§ **WHAT THE TASK REQUIRES**: Print all the records below, word for word and in full.

§ **AVAILABLE DATA**:
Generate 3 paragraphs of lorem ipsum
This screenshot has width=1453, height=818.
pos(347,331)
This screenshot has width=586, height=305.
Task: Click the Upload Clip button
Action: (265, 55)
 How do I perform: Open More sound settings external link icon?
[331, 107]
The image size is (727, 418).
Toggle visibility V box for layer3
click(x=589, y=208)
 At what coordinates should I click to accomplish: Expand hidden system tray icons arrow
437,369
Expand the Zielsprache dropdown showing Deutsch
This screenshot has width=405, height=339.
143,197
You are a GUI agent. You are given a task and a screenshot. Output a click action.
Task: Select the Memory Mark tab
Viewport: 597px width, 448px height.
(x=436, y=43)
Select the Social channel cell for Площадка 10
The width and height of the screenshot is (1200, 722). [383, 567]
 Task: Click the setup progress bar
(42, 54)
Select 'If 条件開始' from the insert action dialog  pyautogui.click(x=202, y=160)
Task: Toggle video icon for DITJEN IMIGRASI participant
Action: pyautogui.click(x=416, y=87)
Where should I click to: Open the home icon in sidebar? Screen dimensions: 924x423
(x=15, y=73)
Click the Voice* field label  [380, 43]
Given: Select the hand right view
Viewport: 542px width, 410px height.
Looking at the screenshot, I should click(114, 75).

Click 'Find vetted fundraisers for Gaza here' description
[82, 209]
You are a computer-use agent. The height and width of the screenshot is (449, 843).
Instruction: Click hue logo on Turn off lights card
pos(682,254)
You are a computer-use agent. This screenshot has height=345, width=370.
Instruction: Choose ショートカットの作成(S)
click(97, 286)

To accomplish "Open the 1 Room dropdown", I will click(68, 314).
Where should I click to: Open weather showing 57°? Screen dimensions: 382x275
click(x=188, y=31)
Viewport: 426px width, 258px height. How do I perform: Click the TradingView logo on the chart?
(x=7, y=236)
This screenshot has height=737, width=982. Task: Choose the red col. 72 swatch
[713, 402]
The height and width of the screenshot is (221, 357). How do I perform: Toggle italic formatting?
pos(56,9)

§ **RESPONSE AREA**:
Generate 3 paragraphs of lorem ipsum
This screenshot has width=1453, height=818.
pos(347,331)
This screenshot has width=586, height=305.
Task: Click the Upload Clip button
Action: (265, 55)
 How do I perform: Open More sound settings external link icon?
[331, 107]
The image size is (727, 418).
Toggle visibility V box for layer3
click(x=589, y=208)
 At what coordinates should I click to accomplish: Expand hidden system tray icons arrow
437,369
Expand the Zielsprache dropdown showing Deutsch
This screenshot has width=405, height=339.
143,197
You are a GUI agent. You are given a task and a screenshot. Output a click action.
Task: Select the Memory Mark tab
Viewport: 597px width, 448px height.
(x=436, y=43)
Select the Social channel cell for Площадка 10
The width and height of the screenshot is (1200, 722). [383, 567]
 Task: Click the setup progress bar
(42, 54)
Select 'If 条件開始' from the insert action dialog  pyautogui.click(x=202, y=160)
Task: Toggle video icon for DITJEN IMIGRASI participant
Action: pyautogui.click(x=416, y=87)
Where should I click to: Open the home icon in sidebar? Screen dimensions: 924x423
(x=15, y=73)
Click the Voice* field label  [380, 43]
Given: Select the hand right view
Viewport: 542px width, 410px height.
Looking at the screenshot, I should click(114, 75).

Click 'Find vetted fundraisers for Gaza here' description
[82, 209]
You are a computer-use agent. The height and width of the screenshot is (449, 843).
Instruction: Click hue logo on Turn off lights card
pos(682,254)
You are a computer-use agent. This screenshot has height=345, width=370.
Instruction: Choose ショートカットの作成(S)
click(97, 286)

To accomplish "Open the 1 Room dropdown", I will click(68, 314).
Where should I click to: Open weather showing 57°? Screen dimensions: 382x275
click(x=188, y=31)
Viewport: 426px width, 258px height. How do I perform: Click the TradingView logo on the chart?
(x=7, y=236)
This screenshot has height=737, width=982. Task: Choose the red col. 72 swatch
[713, 402]
The height and width of the screenshot is (221, 357). How do I perform: Toggle italic formatting?
pos(56,9)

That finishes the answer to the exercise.